Work to do: Transcribe the lines of the records word for word, starting at the line that contains "Given: Like the tweet using the heart icon" and continuing through the end of the records, and omit the pictures from your answer.

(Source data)

## BEGIN

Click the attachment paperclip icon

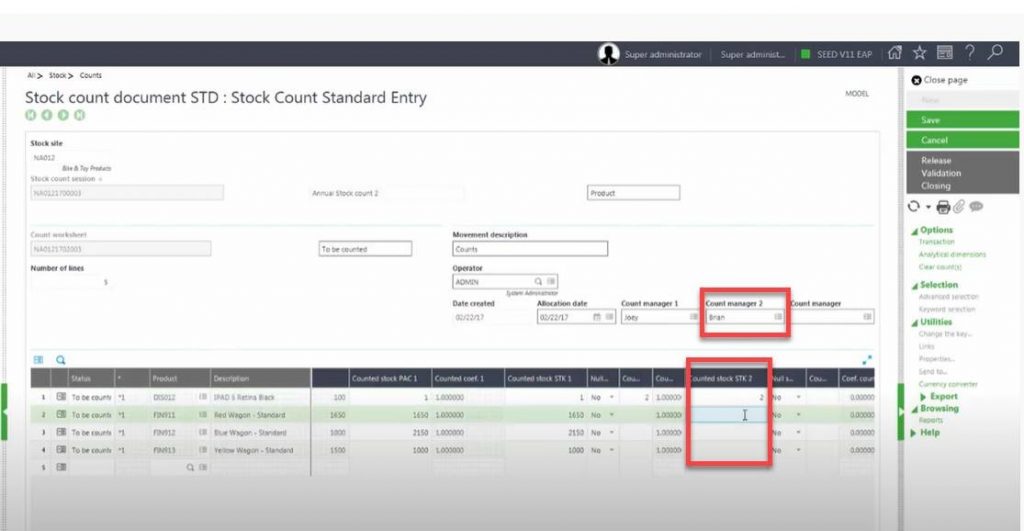(957, 207)
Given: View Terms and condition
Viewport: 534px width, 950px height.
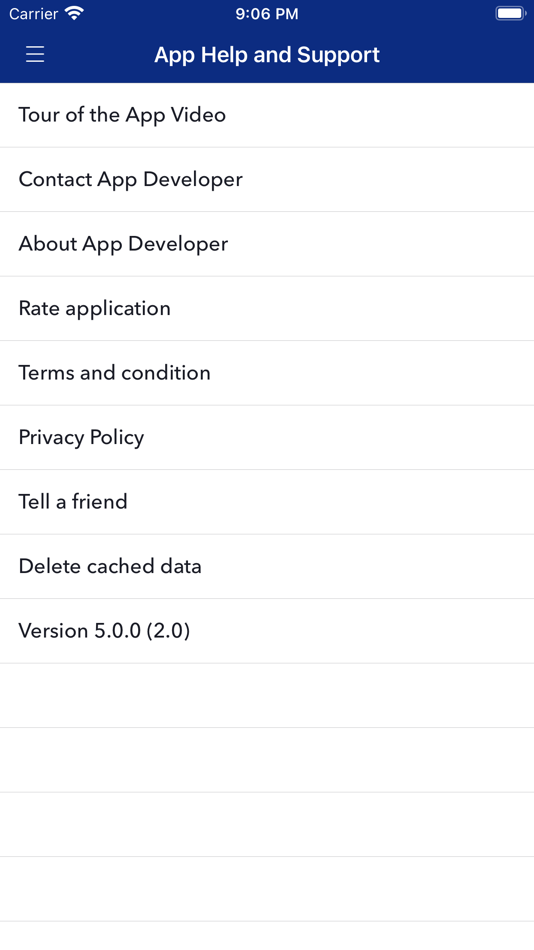Looking at the screenshot, I should coord(267,373).
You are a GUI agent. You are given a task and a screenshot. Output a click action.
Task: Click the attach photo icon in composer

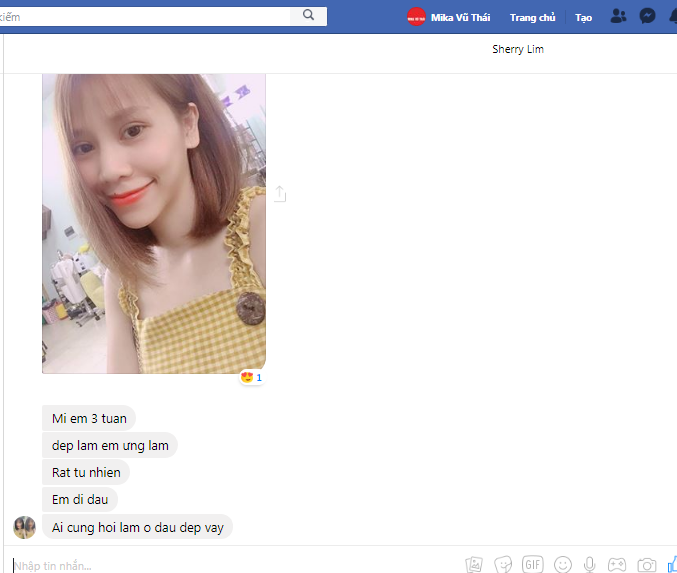pyautogui.click(x=475, y=565)
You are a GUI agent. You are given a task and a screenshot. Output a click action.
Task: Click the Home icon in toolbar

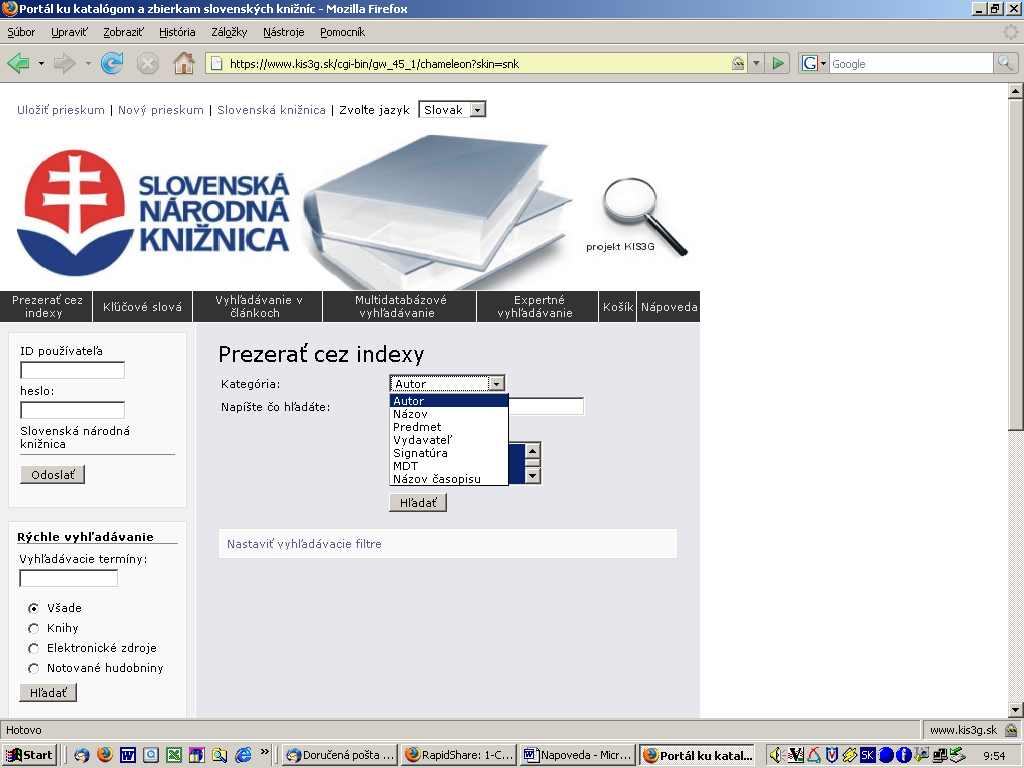(184, 64)
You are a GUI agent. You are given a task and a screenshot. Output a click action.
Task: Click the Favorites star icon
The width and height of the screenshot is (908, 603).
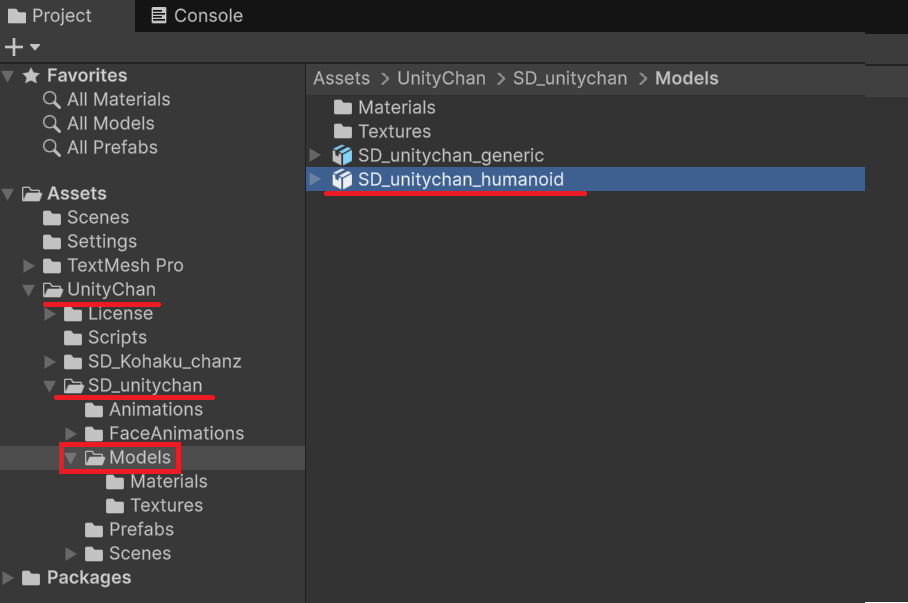(31, 76)
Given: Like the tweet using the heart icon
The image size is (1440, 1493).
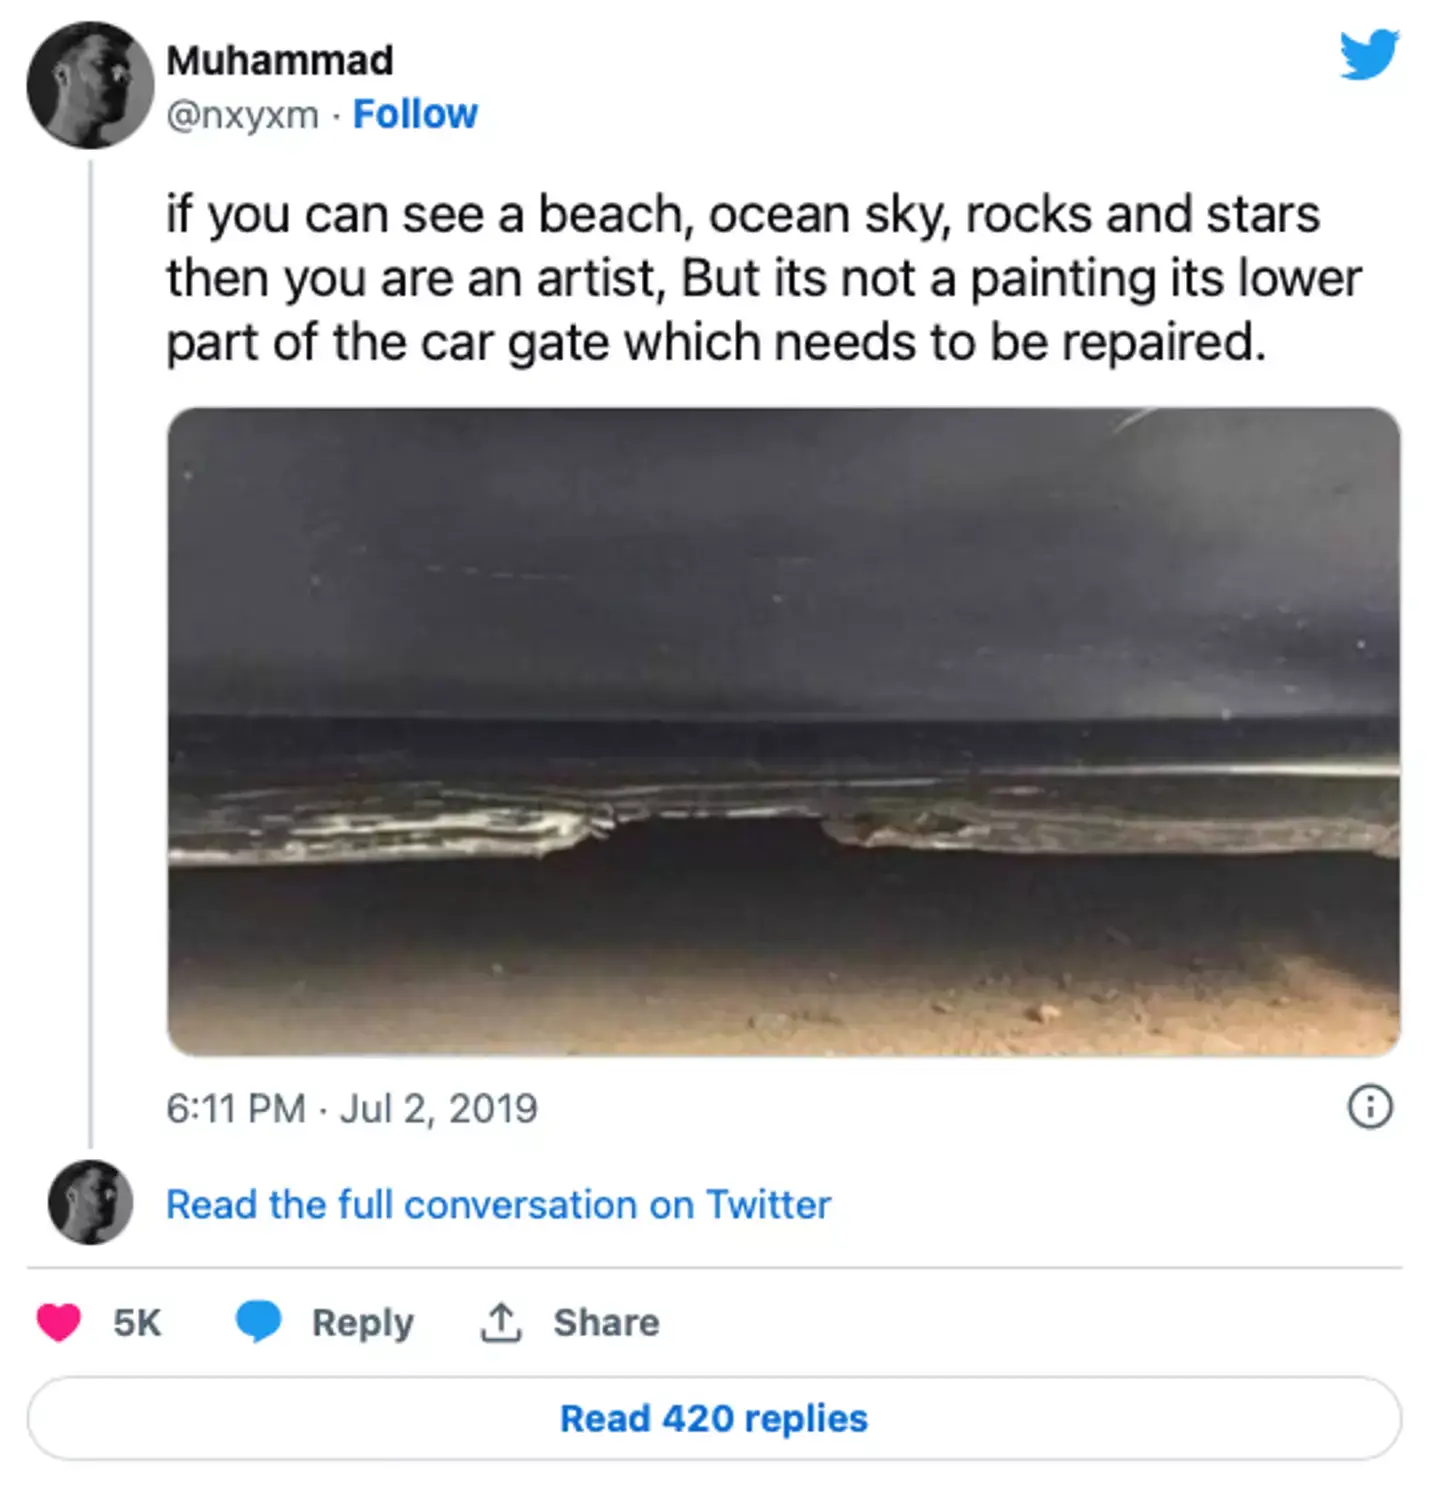Looking at the screenshot, I should point(62,1322).
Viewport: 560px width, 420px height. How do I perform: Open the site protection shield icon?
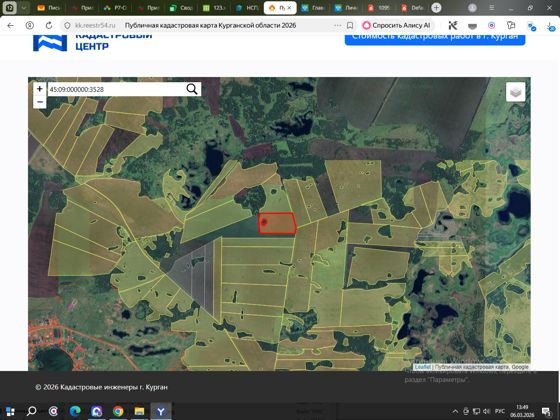pyautogui.click(x=67, y=25)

## END

Problem solution:
Given: Like the tweet using the heart icon
The image size is (1440, 1493).
Looking at the screenshot, I should point(62,1322).
Viewport: 560px width, 420px height. How do I perform: Open the site protection shield icon?
pyautogui.click(x=67, y=25)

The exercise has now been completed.